Die rechtliche Beweislast bezüglich des Vorliegens eines Behandlungsfehlers trägt grundsätzlich der Patient selbst. Diesen Beweis kann der Patient oftmals nur durch die Einholung eines medizinischen Sachverständigengutachtens führen. Unterstützung finden die Patienten der gesetzlichen Krankenversicherungen dabei auch durch den medizinischen Dienst der Krankenkassen (MDK), welcher eine sozialmedizinische Begutachtung des Einzelfalles veranlassen kann. Oftmals kann dies bereits für eine außergerichtliche Einigung ausreichen.

Grober Behandlungsfehler

Ein Behandlungsfehler ist nach ständiger Rechtsprechung des BGH nur dann als grob zu bewerten, wenn der Arzt eindeutig gegen bewährte ärztliche Behandlungsregeln oder gesicherte medizinische Erkenntnisse verstoßen und einen Fehler begangen hat, der aus objektiver Sicht nicht mehr verständlich erscheint, weil er einem Arzt schlechterdings nicht unterlaufen darf.

Bei einem sogenannten „groben Behandlungsfehler“ muss der behandelnde Arzt bzw. die Klinik nachweisen, dass die Behandlung anhand der allgemein anerkannten, fachlichen Standards durchgeführt wurde.

Aufklärungsfehler

Unabhängig von der Behandlung haftet der Arzt auch für Aufklärungsfehler.
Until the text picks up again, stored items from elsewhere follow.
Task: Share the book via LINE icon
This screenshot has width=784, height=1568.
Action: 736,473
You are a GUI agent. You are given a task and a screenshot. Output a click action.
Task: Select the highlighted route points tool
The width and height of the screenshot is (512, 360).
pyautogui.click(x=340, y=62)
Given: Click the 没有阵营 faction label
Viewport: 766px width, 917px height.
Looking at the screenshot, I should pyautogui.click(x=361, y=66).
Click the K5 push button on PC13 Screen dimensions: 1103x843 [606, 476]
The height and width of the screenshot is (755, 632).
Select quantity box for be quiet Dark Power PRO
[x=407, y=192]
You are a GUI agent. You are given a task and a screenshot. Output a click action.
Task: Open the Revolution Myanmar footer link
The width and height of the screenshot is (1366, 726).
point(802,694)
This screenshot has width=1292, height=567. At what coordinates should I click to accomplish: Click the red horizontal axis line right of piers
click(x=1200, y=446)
Ein solcher Aufklärungsfehler liegt vor, wenn der Arzt vor der Heilbehandlung nicht über alle Risiken und Behandlungsalternativen aufklärt. Kommt es dann zu einem Behandlungsfehler und somit zu einem Schaden beim Patienten, muss der Arzt nachweisen, dass er ordnungsgemäß aufgeklärt hat. Kann er dies nicht, so haftet er auch für Schäden, die trotz einer Behandlung, welche nach den anerkannten Standards erfolgt ist, auftreten. Es kann bei mangelnder Aufklärung nicht davon ausgegangen werden, dass der Patient trotz Aufklärung über die eingetretenen Nebenwirkungen in die Behandlung eingewilligt hätte. Findet eine ärztliche Behandlung ohne Einwilligung statt, stellt dies rechtlich eine Körperverletzung dar. Aufgrund der eingetretenen Körperverletzung besteht dann ein Schadensersatzanspruch des Patienten.

Dokumentationsfehler

Für Ärzte besteht eine Pflicht zur Dokumentation aller medizinischen Vorgänge im Zusammenhang mit dem Patienten. Diese soll insbesondere im Rahmen medizinischer Eingriffe belegen, dass die darin genannten Behandlungsmaßnahmen durchgeführt wurden bzw. unterblieben sind und gegebenenfalls Gründe für die Entscheidung für oder gegen eine Maßnahme aufführen. Fehlen in den Unterlagen bestimmte Angaben, die zu dokumentieren gewesen wären, wird davon ausgegangen, dass diese Maßnahmen nicht durchgeführt wurden.

In einem gerichtlichen Verfahren oder im Stadium der außergerichtlichen Auseinandersetzung prüft dann ein Sachverständiger, welche medizinischen Behandlungsmaßnahmen in dem konkreten Fall und bei dem Krankheitsbild hätten erfolgen müssen. Sofern sich ergibt, dass medizinisch grundsätzlich Maßnahmen notwendig gewesen wären, diese jedoch nicht dokumentiert und damit vermutet nicht durchgeführt wurden, hat der Arzt bzw. die Klinik haftungsrechtlich nachzuweisen, warum entsprechend gehandelt wurde.